At the press conference following the meeting between non-OPEC producers and OPEC, Russian Energy Minister Alexander Novak said that Russia would "gradually" cut 300,000 b/d of oil production, with 200,000 occurring in the first three months and additional 100,000 b/d over the next three months of 2017.
But TASS recently reported that Deputy Energy Minister Kirill Molodtsov said:
This year we plan (to export) around 253.5 million tons of oil...In 2017, there will be an increase."
According to Molodtsov, Russia may cut production by about 4.5-5 million tons next year to meet the global deal to cut output. Over the course of a year, that works out to be under 100,000 b/d, not the 300,000 b/d agreed to.
Russia's oil giant Gazprom Neft may temporarily stop production at several oil wells but the main bulk of output cuts will be due to lower production growth rates, the firm's chief executive said.
And Russian Finance Minister Anton Siluanov said a price of $45 per barrel of oil was "balanced" for both suppliers and consumers. "The key variable that determines oil production in Russia is not the oil price but the fiscal terms," Rosneft chief executive officer Igor Sechin said.
Russian Finance Minister Anton Siluanov. Source: Reuters.
Such conflicting statements give rise to doubts Russia will actually cut its production. Novak had said at the press conference following the OPEC/non-OPEC meeting that the non-OPEC cuts were "voluntary."

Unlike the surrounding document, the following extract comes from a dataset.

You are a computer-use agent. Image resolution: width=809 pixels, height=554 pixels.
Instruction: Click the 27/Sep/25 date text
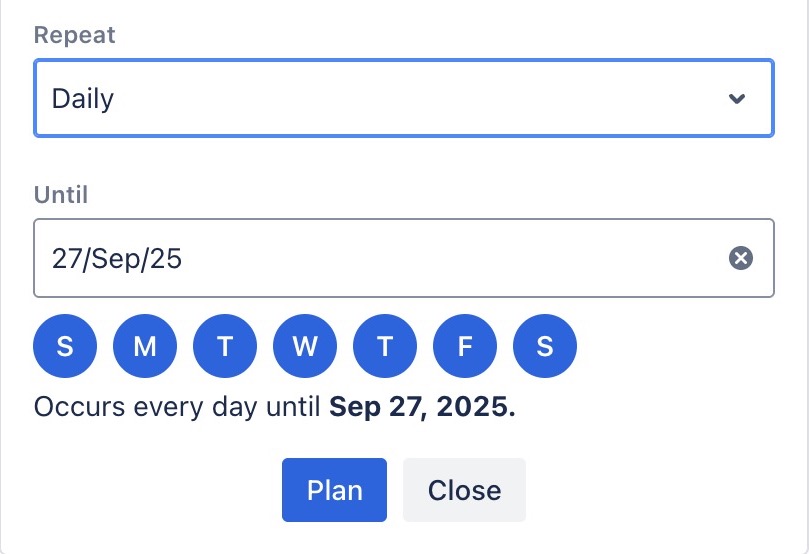click(117, 259)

Earlier in December, former Saudi oil minister Ali Al-Naimi expressed skepticism that Russia would follow through on its promise to reduce its output by 300,000 barrels a day. "Will Russia cut?" Al-Naimi asked. "I don't know. In the past, they didn't."

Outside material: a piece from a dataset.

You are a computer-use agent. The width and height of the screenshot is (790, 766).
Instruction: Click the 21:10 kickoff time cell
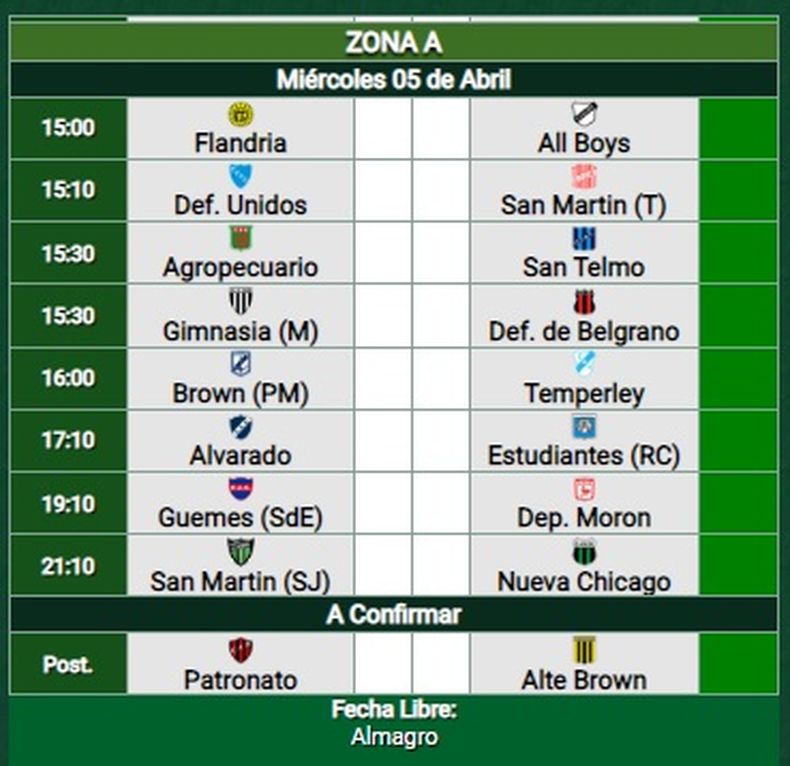point(68,567)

It appears almost certain that Russia will not be cutting its output by 300,000 b/d in January. On the contrary, it plans to increase oil exports in 2017, which goes against the primary objective of the cuts, reducing world oil inventories.
From various articles, it also appears likely that Russian oil companies may consider a cut in production growth, and normal seasonal declines for maintenance in the spring, as counting towards its agreement. Such "cuts" do not amount to real reductions. I imagine the Saudis will not be pleased.